Can't login on Android: An error has occurred. Two-step token is invalid. Try again.

LemonyIdle · February 27, 2025, 7:14am

I have searched for other topics on this error.

OS: GrapheneOS, Android
Installed Bitwarden from F-Droid and Google Playstore.

When I attempt to login with the Bitwarden app, after authenticating with my yubikey, I get returned to the app and this error pops up: An error has occurred. Two-step token is invalid. Try again. I re-installed Bitwarden on both F-Droid as well as Google Playstore. I tried with Brave and Vanadium. I used the NFC method as well as USB.

I want to note that I am able to login on my desktop (with Brave browser), using the same yubikey.

I know my yubikey works, that being said, WebAuthn has been hit or miss for a few years - I regularly have issues when I use my yubikey with other apps like Tuta and Proton, particularly on Android but also on Desktop to a lesser extent. I think the WebAuthn implementation has deteriorated ever since passkeys were introduced, and using hardware keys has become increasingly frustrating.

Another post on this error mentioned having the time on my device synced. My time is synced. I’ve also rebooted my phone. No other devices are logged into my account.

This error seems to have existed since at least 2020. It’s the first time I’ve seen it, and I last logged into my account on Android in June 2024 (I rarely login). I have a secondary 2FA method (TOTP) but according to another issue posted here, they got the same error even with TOTP.

Nail1684 · February 27, 2025, 10:15am

@LemonyIdle Welcome to the forum!

When you log in to the web vault… and when you then go to Settings → Security → Two-step login → Passkey → “Manage”… do you see “Migrated from FIDO” behind your registered YubiKeys here (in my screenshot, the “Migrated from FIDO” is not there):

If you see “Migrated from FIDO”, you should re-register your YubiKeys.

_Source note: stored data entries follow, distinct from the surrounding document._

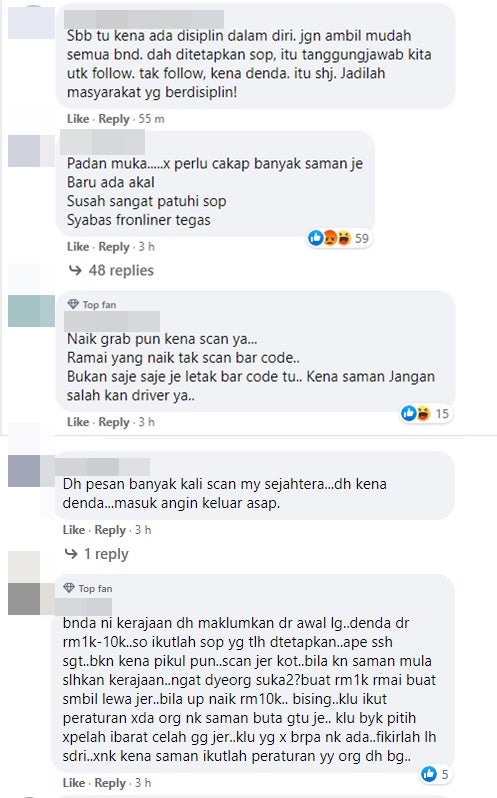This screenshot has width=497, height=798.
Task: Expand the 48 replies thread
Action: [x=121, y=270]
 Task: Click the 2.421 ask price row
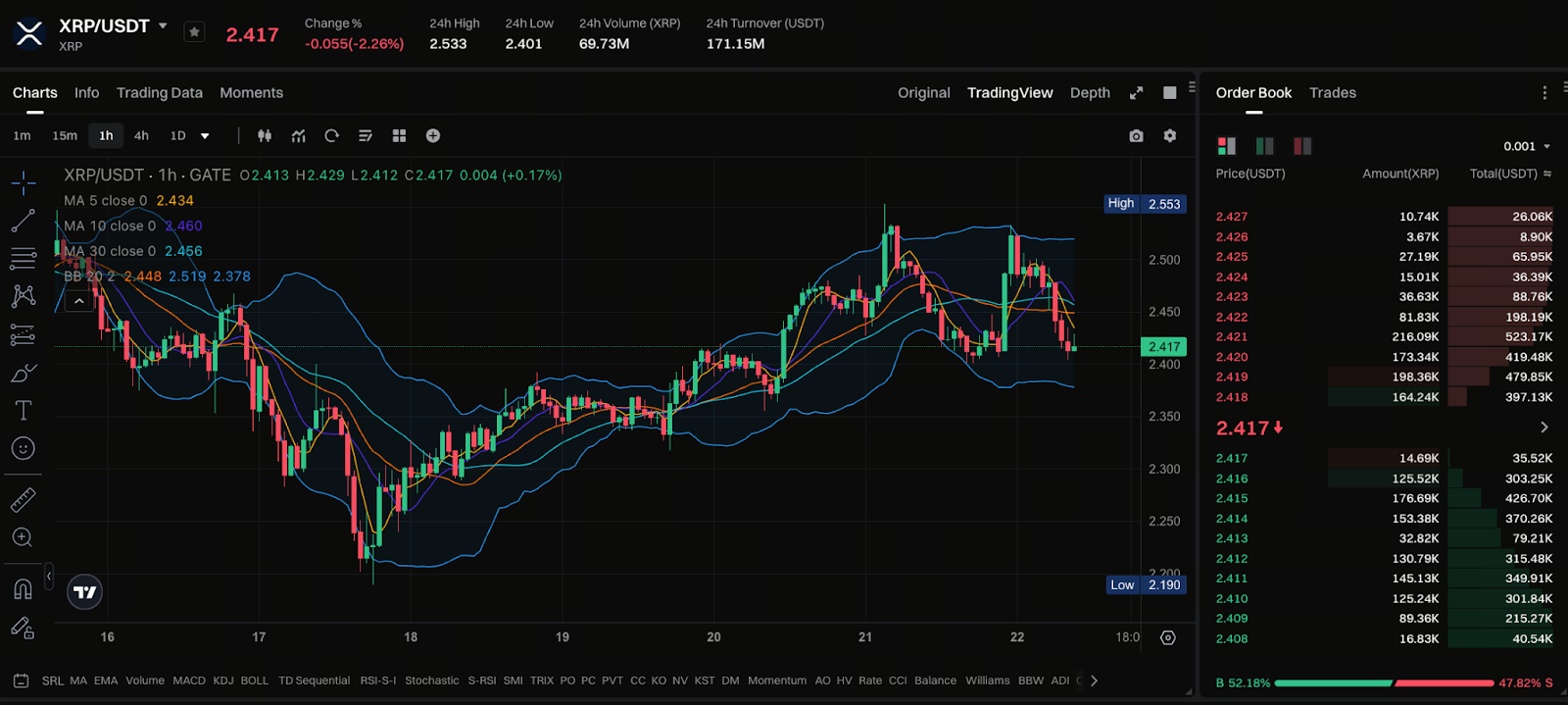click(1383, 337)
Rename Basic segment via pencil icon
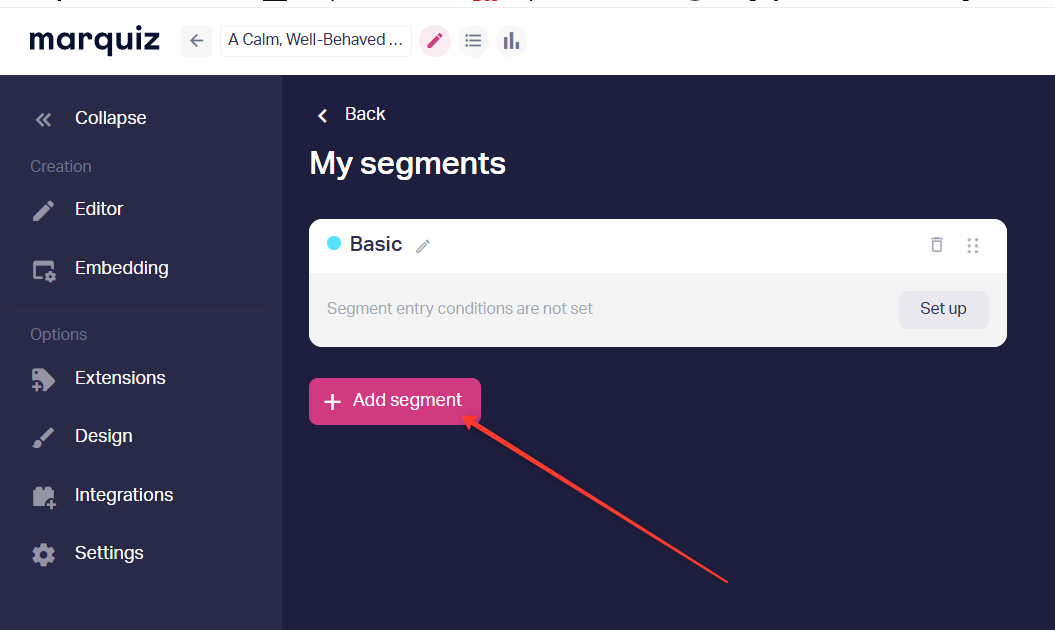1055x630 pixels. pos(423,246)
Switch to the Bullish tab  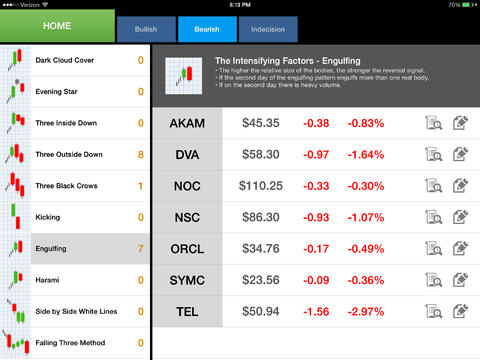[x=146, y=29]
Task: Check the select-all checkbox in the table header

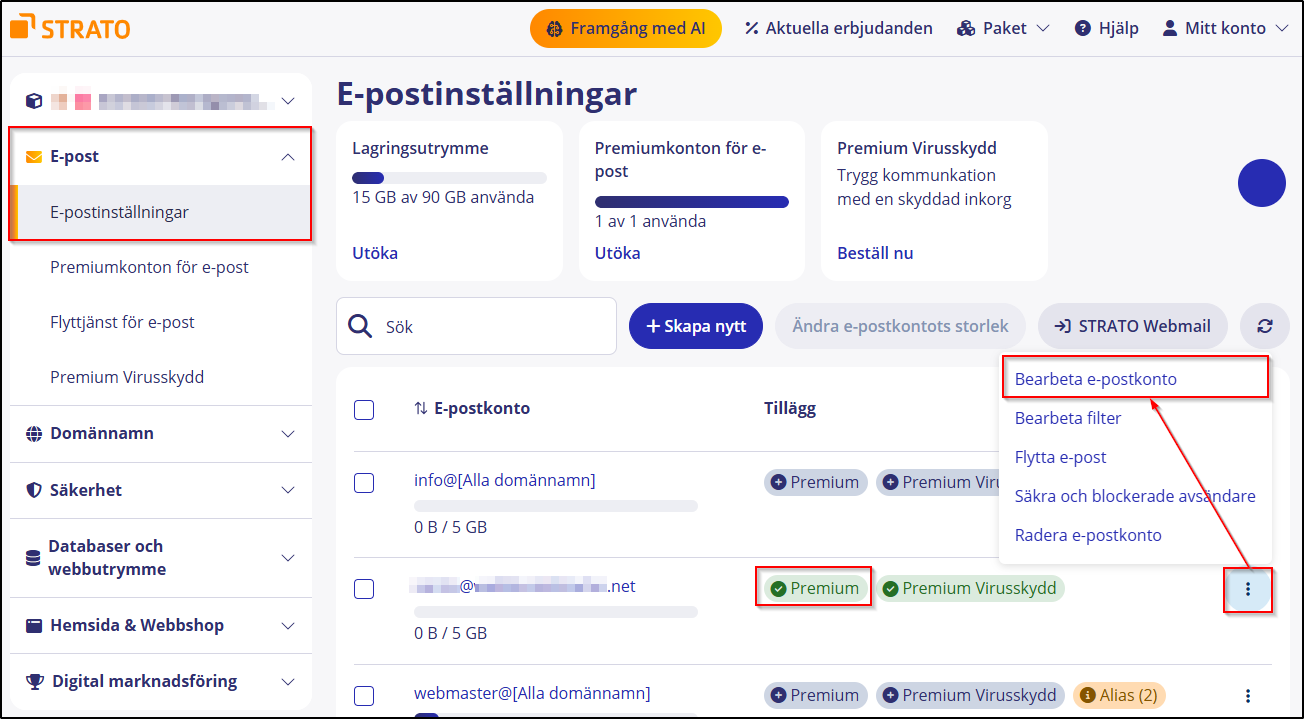Action: coord(364,409)

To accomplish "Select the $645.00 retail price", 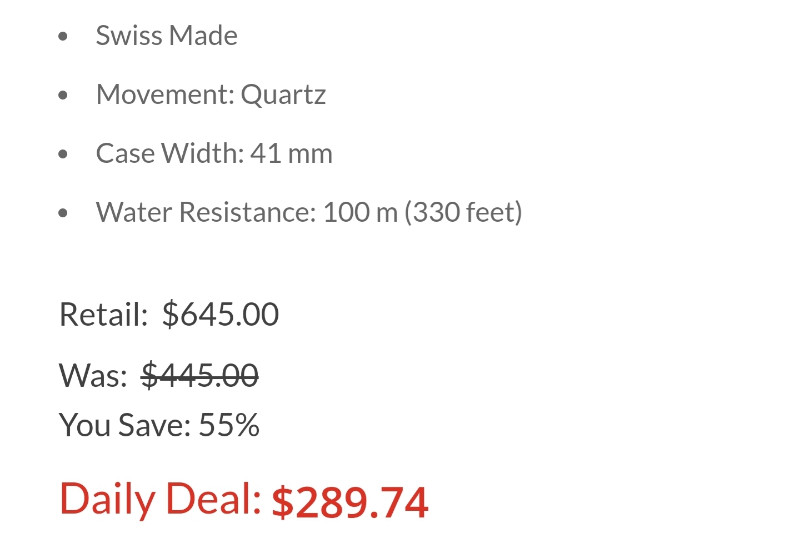I will [x=220, y=314].
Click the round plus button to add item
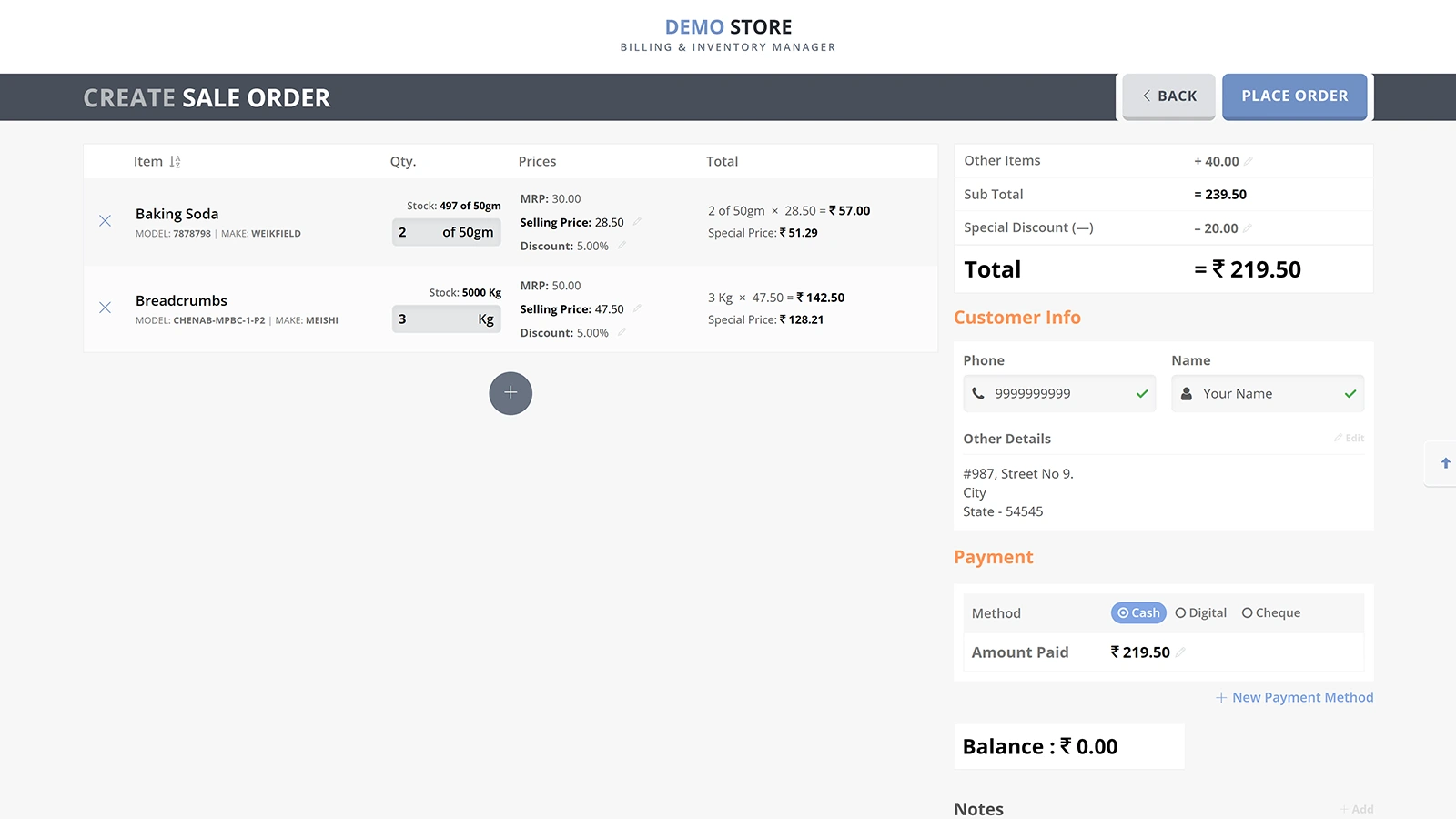The height and width of the screenshot is (819, 1456). click(x=511, y=393)
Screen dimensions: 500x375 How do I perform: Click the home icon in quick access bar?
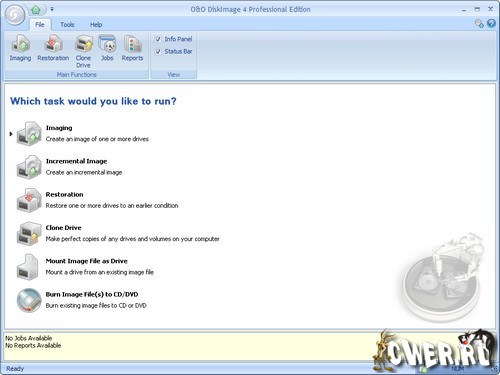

(and maybe see this thread FIDO U2F keys are being phased out in 2025 - make sure to replace those in time - the last posts are the most “accurate” ones )

LemonyIdle · February 27, 2025, 12:18pm

@Nail1684 Unfortunately, I don’t see any keys marked “Migrated from FIDO”.

This is what my FIDO2 WebAuthn page looks like.

Should I re-register my keys anyway?

Nail1684 · February 27, 2025, 12:24pm

Oh no, that’s rather “fortunate”, as your keys then are already on the newer protocol. (it sounded like your YubiKeys might be long-registered, that’s why I thought of that “U2F-to-WebAuthn change”)

I don’t think it’s necessary, then… But if you did it (with caution), it wouldn’t harm either.

Hm, I must confess I didn’t search for other similar posts right now, but it seems to me, you maybe should contact support and possibly also report it as a bug (“New issue” on GitHub here)

LemonyIdle · February 27, 2025, 12:33pm

I appreciate your help anyway. I’ll contact support.